An entertaining movie, much like a good meal, is worth the price you pay. And even though a bad movie, unlike a bad meal, probably won’t give you the runs, paying $10 dollars to see it will make you feel like shit.





Production Budget: 15 Pesos


Worldwide Gross: $82,763,748 (You people should

be ashamed of yourselves)


I was going to pass on writing a review for this movie because despite what you may think, actually, despite what most people say about me, and directly contrary to what my girlfriend would tell you, I do have the slightest shred of integrity. So, I must confess, I didn’t watch this entire movie.  To be quite honest, about thirty minutes into the film, my Real Review counterpart and I started fast-forwarding through the movie, first at 4x, and when that proved to be woefully inadequate, at 8x. Remarkably, the movie still managed to move slower than a filled to capacity short bus in the break down lane.

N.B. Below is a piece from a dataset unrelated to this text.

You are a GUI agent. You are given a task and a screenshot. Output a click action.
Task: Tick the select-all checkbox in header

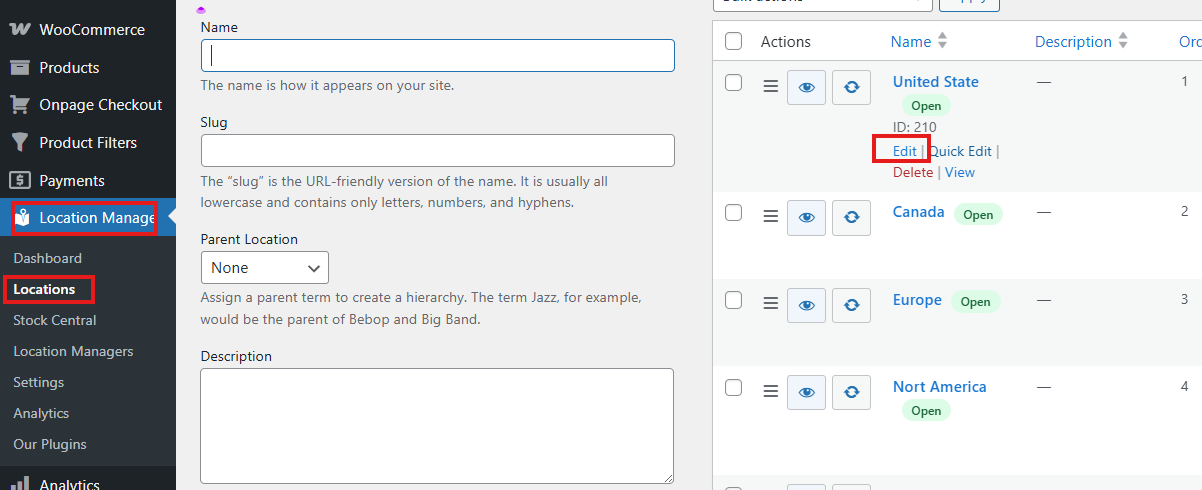(x=733, y=41)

After researching this movie, I learned that, mysteriously, most people enjoyed it. Some people even called it ‘fascinating’, however, it elicited the following comments from the Real Review Round Table Discussion:

· I mean, honestly, I think I would rather **** shards of glass than watch that movie beginning to end.
· It is literally a waste of life.  My life.
· I just s**t in my mouth, and threw up in my pants.

I don’t think I can be more forthright than that. Frankly, this movie sucked. It was slow, agonizingly boring, and directed by someone with no sense of suspense. Unfortunately, considering the fact that so many people liked it, I have self diagnosed a combination of Attention Deficit Disorder, and hemorrhoids, because if I had to sit through this movie again, especially without 8x, not only would my ass burn, but boredom would consume and destroy my simple, hyperactive mind.

Bad - Through the neighbors window If you plan on seeing this movie… Don’t.  If you insist… Still don’t.

~Jared and Josh:  Utterly confused.


1 Comment»

  joshua cantin wrote @

I would give my first born away if it meant i didn’t have to watch one more second of this movie. Id rather be subject to chinese torture than watch five more seconds of this film.